En un emotivo gesto que refuerza los lazos espirituales entre Honduras y la Santa Sede, el Papa León XIV fue homenajeado por la Arquidiócesis de San Pedro Sula con dos símbolos profundamente significativos: un sombrero de junco originario de Santa Bárbara y una bandera nacional de Honduras.
Los obsequios fueron entregados directamente por el Padre Noel Ortiz, quien funge como representante de la arquidiócesis y emisario del afecto de los fieles católicos hondureños.

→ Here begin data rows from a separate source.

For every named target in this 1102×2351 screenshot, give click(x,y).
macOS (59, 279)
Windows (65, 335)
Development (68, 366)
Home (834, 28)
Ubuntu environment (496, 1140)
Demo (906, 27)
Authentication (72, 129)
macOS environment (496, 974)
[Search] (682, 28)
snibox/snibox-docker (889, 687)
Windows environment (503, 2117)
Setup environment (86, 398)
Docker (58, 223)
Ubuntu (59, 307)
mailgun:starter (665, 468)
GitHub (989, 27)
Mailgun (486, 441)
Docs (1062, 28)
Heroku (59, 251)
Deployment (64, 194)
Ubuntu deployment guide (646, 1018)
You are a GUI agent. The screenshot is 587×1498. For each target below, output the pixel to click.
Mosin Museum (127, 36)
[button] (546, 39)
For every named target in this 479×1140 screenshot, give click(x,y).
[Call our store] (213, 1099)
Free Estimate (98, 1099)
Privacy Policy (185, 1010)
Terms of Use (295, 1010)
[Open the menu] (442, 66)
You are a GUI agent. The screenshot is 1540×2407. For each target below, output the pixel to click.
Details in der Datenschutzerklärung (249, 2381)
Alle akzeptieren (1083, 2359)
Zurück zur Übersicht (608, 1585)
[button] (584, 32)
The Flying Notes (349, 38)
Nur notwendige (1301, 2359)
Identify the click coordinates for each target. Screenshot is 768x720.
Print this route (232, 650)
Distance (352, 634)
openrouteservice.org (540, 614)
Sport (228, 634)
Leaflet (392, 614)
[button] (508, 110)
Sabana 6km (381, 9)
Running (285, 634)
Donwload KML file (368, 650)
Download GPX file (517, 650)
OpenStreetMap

La entrega se llevó a cabo durante una audiencia especial, cargada de calidez y respeto, en la cual el Sumo Pontífice expresó su gratitud por el gesto.
Más que un regalo, un mensaje de cercanía
El sombrero de junco, elaborado artesanalmente por manos hondureñas en el departamento de Santa Bárbara, representa no solo una pieza de identidad cultural, sino también el trabajo y la fe de un pueblo que mantiene sus tradiciones vivas.
Por su parte, la bandera nacional, ondeando los colores azul y blanco, simboliza la unidad del pueblo hondureño y su devoción al líder espiritual de la Iglesia Católica.
Este gesto, sencillo en apariencia pero profundo en significado, busca fortalecer los lazos de fraternidad entre la Iglesia en Honduras y el Vaticano, resaltando el compromiso del pueblo hondureño con los valores cristianos y su cercanía espiritual con el Papa.
Un recuerdo que revive la historia
No es la primera vez que el actual pontífice establece contacto con la nación centroamericana. Antes de su elección como Papa León XIV, visitó Honduras en el marco de su labor pastoral, una experiencia que, según fuentes cercanas, lo marcó profundamente.
Al recibir los presentes, el Papa habría recordado con emoción aquella visita pasada, en la que compartió momentos significativos con comunidades católicas del país.
Un símbolo de esperanza y compromiso
La entrega de estos regalos no solo fue una muestra de afecto, sino también un llamado a seguir construyendo puentes entre culturas y naciones bajo los principios del Evangelio.
En palabras del Padre Ortiz, “Honduras no olvida al Papa. Le enviamos parte de nuestro corazón en estos símbolos que hablan de nuestra fe, de nuestra identidad y de nuestro amor por la Iglesia”.
Con este acto, la Arquidiócesis de San Pedro Sula reafirma su compromiso con una Iglesia global, en la que la diversidad cultural se convierte en riqueza espiritual, y donde cada gesto, por pequeño que sea, puede convertirse en testimonio de unidad y esperanza.